Unless you're one of the small number of people who are devout fans of power metal, the term tends to lead you towards the ludicrous. Power metal is an exercise in excess, the kind of metal that doesn't ask why it's so over the top, but rather asks why the top is so low. While there are heavier strains of the music, the common denominator is that it's the kind of stuff 'true' metalheads are loathe to admit they have a soft spot for. To be fair, the reputation for being ridiculous is well-deserved, and Powerwolf wears that like a badge of honor. They are as over the top as any power metal band in the world, mixing horror movie imagery, cinematic orchestration, and an operatic approach to their musical murder spree that no one else can quite match.
Back for their fifth album, Powerwolf has reached the point where the gimmick has worn thin for casual fans. There's a limit to how much schtick can be utilized before the joke tires out, which makes each Powerwolf album a balancing act. If they aren't careful, they will teeter off the edge.
Oblivious to the concept, “Amen & Attack” opens not with a slow burn, but with a crescendo of Attila's operatic wailing. No band embraces being ridiculous quite this much, although it is hard to tell at times just how tongue-in-cheek they are. Regardless, the one thing they know how to do better than anything else is write metal hymns, the kind of songs intended to be shouted by a chorus of riled up warriors heading into battle to slay the dragon. They've done better in the past, but it's a rousing number, and I particularly love the deft little touch where the guitars drop out and let the organs have a few seconds in the spotlight right before the choruses hit. They're the types of minor details that build the drama.
“Preachers Of The Night” focuses more on religious imagery than previous Powerwolf albums, which leads to a curious perception issue. The bits of Latin running through the lyrics, as well as the topics themselves, are all better suited to the sound of the metal Powerwolf makes than ware-wolves and blood ever were, but it's almost too on the head to take anything but seriously. The space between the literal and the intended has narrowed, making the album feel far more serious than I'm sure it really is.
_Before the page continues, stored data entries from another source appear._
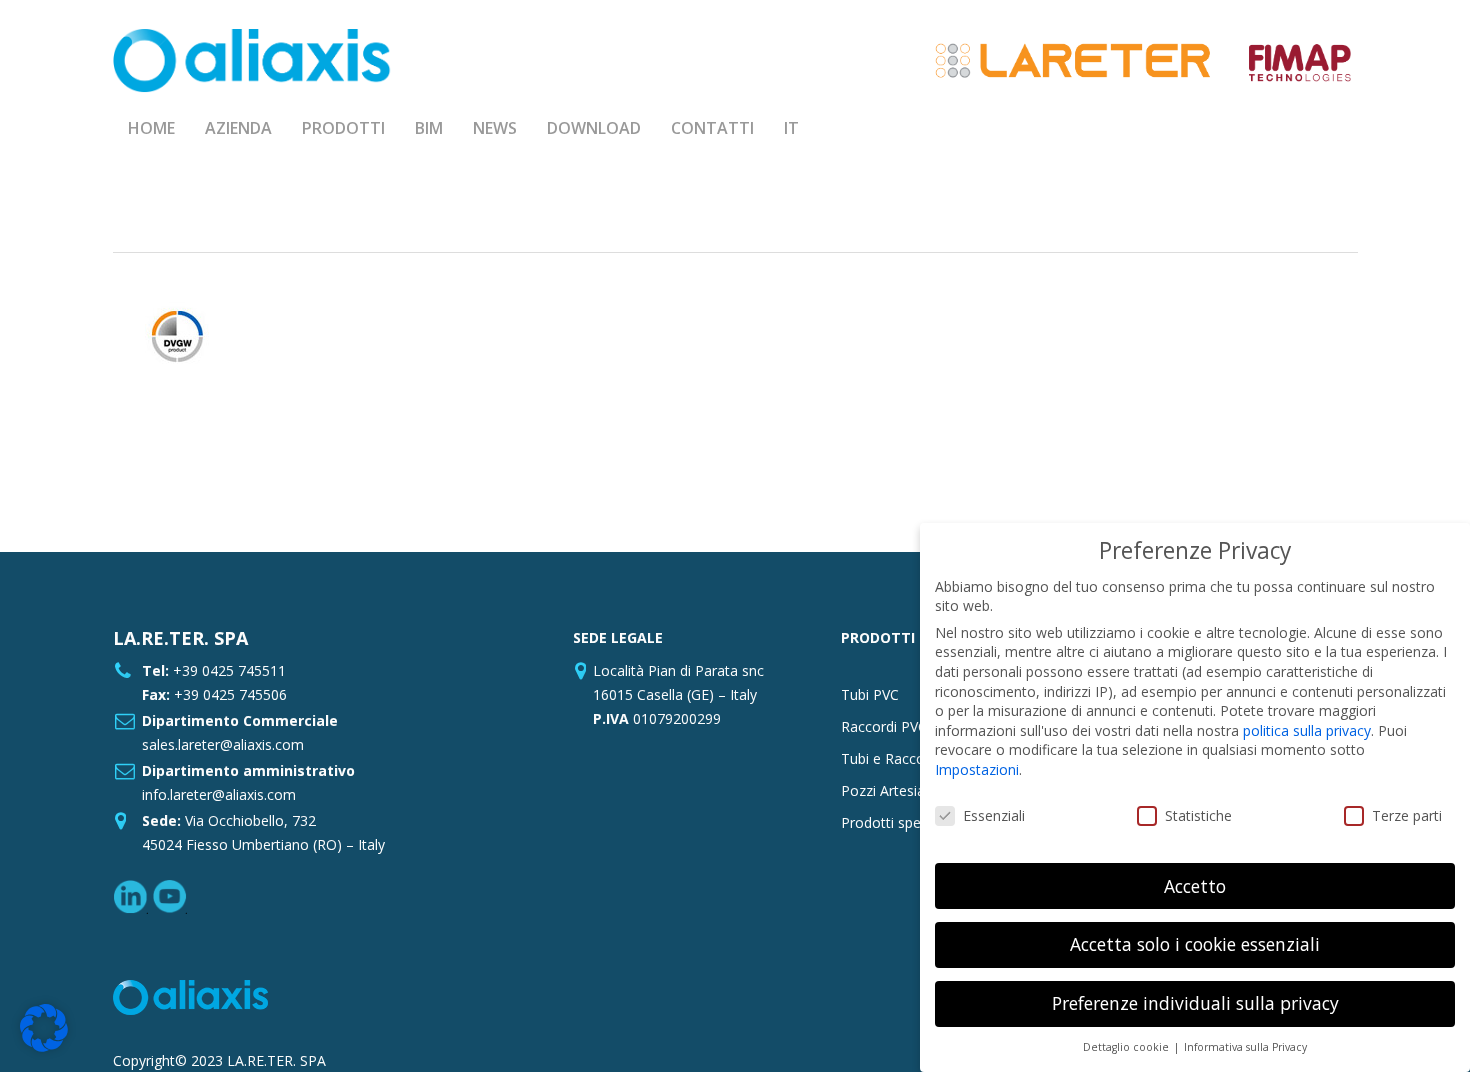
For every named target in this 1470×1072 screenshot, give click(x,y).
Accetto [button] (1195, 886)
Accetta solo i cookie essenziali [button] (1195, 944)
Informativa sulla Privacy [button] (1245, 1047)
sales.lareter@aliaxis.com (223, 744)
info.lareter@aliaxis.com (219, 794)
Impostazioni (977, 769)
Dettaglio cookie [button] (1127, 1047)
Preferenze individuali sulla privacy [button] (1195, 1003)
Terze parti (1407, 815)
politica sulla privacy (1307, 730)
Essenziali (994, 815)
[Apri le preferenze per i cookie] (44, 1046)
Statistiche (1198, 815)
Putting that minor aside behind us, what's most important is whether Powerwolf is able to deliver the metal anthems we're expecting from them. On that level, they've peppered the bulls-eye. Songs like “Coleus Sanctus” and “Sacred & Wild” are as massive as any sing-along Powerwolf has ever written. They're the sorts of songs that you can easily imagine in the background of the latest Hollywood waste of $200 million.
I'm not sure about the wisdom of including so many non-English lyrics on the album, because they blur my focus just enough that picking out some of the lyrics I should be able to understand becomes more difficult. It doesn't change the songs, but it changes my reaction to them.
There are a couple of tracks that don't quite work, namely the comparatively small sounding “Cardinal Sin”, but “Preachers Of The Night” is a solidly consistent album. From beginning to end, Powerwolf delivers a record with song after song that screams to the heavens. It's not dissimilar to the recent Sabaton works, except Powerwolf makes that band look tame.
Powerwolf has spent their entire career over the top, and “Preachers Of The Night” may be their biggest statement yet. Five albums into their careers, Powerwolf has shown there's plenty of life left in the gimmick, and they are far from done leading the way when it comes to making power metal bigger in sound and scope than ever before.